JAKARTA - Deputi Hukum Tim Pemenangan Nasional (TPN) Ganjar-Mahfud Todung Mulya Lubis menegaskan keberpihakan Presiden Joko Widodo kepada salah satu pasangan capres-cawapres di Pilpres 2024 bisa memicu pemakzulan.
Dalam Pasal 7A Undang-Undang Dasar 1945, disebutkan pemakzulan dapat diajukan jika presiden terbukti melakukan pelanggaran hukum berupa pengkhianatan terhadap negara, korupsi, penyuapan, dan tindak pidana berat lainnya.
Hal ini menanggapi pernyataan Jokowi yang menyebut presiden dan menteri boleh berkampanye dan memihak. Todung menyebut, cawe-cawe Jokowi dalam pemilu tak menutup kemungkinan melakukan perbuatan tercela yang melanggar amanat konstitusi.
"Kalau presiden tidak melaksanakan tugasnya, sesuai dengan ketentuan hukum yang berlaku, maka bisa saja hal ini ditafsirkan sebagai perbuatan tercela. Dan kalau ini disimpulkan sebagai perbuatan tercela, maka ini bisa dijadikan sebagai alasan untuk pemakzulan," kata Todung di Media Center TPN Ganjar-Mahfud, Jakarta Pusat, Kamis, 25 Januari.

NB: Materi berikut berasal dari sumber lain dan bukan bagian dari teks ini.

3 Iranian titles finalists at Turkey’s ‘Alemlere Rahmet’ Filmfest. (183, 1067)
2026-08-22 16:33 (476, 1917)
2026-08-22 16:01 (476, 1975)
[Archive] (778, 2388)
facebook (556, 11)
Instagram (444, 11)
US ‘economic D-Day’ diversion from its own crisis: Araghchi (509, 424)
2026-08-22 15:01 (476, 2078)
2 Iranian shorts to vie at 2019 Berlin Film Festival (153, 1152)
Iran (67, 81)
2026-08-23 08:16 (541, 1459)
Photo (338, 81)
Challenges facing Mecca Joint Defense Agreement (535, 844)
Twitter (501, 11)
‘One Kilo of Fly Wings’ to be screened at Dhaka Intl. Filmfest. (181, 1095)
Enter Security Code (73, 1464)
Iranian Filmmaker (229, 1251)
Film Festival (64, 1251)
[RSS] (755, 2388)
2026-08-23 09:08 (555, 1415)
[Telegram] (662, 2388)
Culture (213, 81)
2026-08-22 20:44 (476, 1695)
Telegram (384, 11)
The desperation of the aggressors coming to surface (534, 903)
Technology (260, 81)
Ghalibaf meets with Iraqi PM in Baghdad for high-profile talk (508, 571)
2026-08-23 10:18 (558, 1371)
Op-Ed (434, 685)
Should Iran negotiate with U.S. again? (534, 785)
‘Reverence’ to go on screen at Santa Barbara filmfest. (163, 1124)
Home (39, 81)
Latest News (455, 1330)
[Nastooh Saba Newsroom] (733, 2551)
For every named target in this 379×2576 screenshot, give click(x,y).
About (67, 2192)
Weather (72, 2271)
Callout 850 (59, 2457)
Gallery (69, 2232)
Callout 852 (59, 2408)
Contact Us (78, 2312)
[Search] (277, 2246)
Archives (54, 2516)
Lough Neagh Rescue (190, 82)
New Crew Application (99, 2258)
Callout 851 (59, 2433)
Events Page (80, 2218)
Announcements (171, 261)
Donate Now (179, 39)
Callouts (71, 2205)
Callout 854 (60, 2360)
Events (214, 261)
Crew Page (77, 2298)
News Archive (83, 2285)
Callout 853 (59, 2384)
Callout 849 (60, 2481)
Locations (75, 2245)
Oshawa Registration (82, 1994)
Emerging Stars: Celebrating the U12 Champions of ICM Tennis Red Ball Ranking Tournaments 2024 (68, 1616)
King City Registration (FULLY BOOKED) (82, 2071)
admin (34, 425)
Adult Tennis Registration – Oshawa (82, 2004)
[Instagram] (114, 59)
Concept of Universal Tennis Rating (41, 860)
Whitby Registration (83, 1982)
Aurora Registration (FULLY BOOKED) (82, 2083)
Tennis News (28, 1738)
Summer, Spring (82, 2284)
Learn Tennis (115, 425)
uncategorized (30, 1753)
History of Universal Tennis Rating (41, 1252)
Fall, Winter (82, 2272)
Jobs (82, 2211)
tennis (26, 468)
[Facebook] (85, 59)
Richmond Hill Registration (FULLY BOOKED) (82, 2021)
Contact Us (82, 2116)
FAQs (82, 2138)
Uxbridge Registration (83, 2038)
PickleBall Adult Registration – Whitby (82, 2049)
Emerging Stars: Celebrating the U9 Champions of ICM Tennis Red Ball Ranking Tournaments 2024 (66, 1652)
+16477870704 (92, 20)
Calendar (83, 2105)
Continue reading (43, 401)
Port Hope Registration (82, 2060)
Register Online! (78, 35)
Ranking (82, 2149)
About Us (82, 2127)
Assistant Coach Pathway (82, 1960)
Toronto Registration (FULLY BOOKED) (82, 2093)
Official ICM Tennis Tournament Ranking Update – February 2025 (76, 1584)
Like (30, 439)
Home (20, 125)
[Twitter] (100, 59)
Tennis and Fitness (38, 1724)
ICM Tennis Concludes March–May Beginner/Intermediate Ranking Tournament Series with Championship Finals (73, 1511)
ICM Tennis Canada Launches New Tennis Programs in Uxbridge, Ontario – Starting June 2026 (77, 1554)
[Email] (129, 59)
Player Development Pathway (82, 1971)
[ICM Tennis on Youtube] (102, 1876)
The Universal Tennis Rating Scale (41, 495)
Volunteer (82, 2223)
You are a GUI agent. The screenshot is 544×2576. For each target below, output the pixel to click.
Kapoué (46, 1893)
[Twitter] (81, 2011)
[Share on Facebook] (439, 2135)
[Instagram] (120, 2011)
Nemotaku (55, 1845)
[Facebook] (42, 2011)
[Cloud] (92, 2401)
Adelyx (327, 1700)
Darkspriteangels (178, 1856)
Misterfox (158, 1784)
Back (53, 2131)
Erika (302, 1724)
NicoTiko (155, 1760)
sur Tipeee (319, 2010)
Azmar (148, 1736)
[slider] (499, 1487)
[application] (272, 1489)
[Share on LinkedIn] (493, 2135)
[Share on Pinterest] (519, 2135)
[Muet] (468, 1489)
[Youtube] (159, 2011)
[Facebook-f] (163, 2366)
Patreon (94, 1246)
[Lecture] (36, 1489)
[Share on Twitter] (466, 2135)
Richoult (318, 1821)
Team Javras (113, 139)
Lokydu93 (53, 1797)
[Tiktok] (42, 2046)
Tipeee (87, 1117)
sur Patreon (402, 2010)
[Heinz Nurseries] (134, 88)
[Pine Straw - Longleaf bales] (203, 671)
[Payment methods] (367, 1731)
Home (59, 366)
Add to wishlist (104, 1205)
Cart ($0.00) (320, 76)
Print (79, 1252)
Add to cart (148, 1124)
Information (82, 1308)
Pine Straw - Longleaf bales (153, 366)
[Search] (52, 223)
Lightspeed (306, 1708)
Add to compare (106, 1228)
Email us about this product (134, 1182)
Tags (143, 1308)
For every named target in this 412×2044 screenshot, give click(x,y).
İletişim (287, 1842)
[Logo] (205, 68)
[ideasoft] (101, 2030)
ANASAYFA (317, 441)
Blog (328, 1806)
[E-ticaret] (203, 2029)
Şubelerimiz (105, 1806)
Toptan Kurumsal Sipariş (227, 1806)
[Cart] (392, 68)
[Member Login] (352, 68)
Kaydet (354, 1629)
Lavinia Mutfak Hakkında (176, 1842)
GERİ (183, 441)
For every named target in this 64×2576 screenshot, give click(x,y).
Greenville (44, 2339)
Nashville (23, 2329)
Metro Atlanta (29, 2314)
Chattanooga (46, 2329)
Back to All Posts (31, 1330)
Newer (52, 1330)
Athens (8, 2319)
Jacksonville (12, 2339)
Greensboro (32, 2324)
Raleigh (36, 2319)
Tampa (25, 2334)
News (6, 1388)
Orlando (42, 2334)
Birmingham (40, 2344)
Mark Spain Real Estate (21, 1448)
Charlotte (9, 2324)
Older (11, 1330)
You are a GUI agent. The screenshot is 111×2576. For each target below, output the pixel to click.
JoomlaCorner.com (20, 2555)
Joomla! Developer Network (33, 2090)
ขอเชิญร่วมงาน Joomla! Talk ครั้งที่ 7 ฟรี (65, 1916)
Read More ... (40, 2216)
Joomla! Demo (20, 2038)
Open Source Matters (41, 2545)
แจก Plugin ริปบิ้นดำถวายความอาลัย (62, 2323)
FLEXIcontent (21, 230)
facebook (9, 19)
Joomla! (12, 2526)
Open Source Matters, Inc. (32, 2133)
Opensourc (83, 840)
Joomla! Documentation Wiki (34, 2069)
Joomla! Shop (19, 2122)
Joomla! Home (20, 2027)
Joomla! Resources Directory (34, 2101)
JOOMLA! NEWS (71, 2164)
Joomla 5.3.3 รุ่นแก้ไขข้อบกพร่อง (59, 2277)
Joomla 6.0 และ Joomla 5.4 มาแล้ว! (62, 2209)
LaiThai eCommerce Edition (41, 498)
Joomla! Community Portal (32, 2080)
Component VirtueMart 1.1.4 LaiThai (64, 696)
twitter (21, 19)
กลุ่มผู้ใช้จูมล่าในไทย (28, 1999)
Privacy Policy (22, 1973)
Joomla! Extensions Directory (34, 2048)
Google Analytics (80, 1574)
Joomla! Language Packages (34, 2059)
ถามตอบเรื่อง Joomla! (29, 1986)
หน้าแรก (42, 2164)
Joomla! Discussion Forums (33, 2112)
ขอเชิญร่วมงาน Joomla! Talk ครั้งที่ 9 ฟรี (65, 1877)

Todung mengingatkan, Jokowi harus ingat pada sumpah jabatan yang diucapkan saat menjabat Presiden RI, yakni berjanji akan melaksanakan konstitusi dan hukum. Jokowi sebagai Presiden harus berada di atas semua kelompok, di atas semua golongan, di atas semua suku, agama, dan partai politik. Hal ini diamanatkan dalam UUD 1945.
Selain itu, Todung menekankan bahwa Pasal 282 Undang-Undang Nomor 7 Tahun 2017 tentang Pemilu menyatakan bahwa pejabat negara dilarang membuat keputusan dan/atau melakukan tindakan yang menguntungkan atau merugikan salah satu peserta pemilu selama masa kampanye.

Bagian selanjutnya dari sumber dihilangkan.